(Excerpt from a dataset)
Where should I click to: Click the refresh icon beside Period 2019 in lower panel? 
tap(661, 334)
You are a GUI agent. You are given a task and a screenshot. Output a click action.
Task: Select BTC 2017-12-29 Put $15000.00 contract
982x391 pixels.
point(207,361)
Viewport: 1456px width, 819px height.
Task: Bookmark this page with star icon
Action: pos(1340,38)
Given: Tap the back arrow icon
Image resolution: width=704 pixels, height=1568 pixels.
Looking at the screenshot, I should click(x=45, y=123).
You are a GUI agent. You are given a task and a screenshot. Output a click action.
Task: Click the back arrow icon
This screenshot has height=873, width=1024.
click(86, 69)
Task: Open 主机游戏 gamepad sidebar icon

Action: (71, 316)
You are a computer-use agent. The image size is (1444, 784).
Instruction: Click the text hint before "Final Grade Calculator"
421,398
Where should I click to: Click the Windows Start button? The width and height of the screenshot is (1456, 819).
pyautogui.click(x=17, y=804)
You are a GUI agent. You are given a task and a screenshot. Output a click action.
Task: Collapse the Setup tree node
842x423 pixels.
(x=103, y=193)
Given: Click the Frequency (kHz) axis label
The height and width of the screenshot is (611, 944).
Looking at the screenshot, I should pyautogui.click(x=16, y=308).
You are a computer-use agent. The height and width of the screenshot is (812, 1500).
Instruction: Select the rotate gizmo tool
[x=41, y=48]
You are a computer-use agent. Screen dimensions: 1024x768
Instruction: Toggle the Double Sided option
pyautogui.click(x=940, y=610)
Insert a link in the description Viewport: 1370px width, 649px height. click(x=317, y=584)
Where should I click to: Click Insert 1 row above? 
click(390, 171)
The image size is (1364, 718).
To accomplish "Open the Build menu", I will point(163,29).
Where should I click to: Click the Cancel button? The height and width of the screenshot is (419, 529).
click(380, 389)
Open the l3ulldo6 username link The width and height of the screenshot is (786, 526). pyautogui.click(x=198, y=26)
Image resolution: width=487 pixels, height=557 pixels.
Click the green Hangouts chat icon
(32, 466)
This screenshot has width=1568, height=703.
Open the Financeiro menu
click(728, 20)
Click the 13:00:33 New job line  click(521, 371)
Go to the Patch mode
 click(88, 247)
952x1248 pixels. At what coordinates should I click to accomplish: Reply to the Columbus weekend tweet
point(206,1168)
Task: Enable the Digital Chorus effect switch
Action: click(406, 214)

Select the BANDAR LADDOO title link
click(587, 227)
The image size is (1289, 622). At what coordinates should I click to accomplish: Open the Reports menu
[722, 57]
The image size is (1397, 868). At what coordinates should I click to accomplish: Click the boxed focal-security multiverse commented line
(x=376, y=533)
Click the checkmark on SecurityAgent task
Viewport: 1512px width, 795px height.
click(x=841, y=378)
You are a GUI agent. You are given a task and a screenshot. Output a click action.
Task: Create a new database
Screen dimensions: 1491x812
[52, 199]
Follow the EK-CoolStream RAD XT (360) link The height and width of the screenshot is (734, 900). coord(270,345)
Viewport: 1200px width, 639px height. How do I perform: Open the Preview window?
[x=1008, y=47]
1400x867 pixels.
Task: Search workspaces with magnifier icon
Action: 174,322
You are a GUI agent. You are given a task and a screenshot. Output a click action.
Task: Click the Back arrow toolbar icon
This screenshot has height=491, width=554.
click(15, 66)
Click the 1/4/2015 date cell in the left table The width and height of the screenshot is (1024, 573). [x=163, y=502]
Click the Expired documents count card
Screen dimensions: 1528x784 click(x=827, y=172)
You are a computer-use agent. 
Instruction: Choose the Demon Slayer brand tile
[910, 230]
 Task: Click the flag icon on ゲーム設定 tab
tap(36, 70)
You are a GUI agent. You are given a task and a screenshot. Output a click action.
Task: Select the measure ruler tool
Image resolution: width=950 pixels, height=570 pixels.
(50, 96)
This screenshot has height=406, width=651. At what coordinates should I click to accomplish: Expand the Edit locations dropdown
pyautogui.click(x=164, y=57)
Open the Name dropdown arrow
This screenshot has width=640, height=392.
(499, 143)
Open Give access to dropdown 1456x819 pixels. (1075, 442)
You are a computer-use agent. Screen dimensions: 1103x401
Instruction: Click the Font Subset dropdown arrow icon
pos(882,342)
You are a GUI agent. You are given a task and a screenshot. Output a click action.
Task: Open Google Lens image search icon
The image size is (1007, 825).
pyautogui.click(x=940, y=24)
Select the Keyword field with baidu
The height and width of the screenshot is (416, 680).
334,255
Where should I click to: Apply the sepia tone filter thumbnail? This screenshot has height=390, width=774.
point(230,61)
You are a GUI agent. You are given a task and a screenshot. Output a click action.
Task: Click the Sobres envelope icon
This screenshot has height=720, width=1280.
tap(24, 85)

## WORK REQUIRED
Rewrite the part that opens with the line containing "Where should I click to: Apply" and closes at the end of the items, swapping "envelope" for "mail" and keeping everything else unchanged.

## OUTPUT
Where should I click to: Apply the sepia tone filter thumbnail? This screenshot has height=390, width=774.
point(230,61)
You are a GUI agent. You are given a task and a screenshot. Output a click action.
Task: Click the Sobres mail icon
This screenshot has height=720, width=1280.
tap(24, 85)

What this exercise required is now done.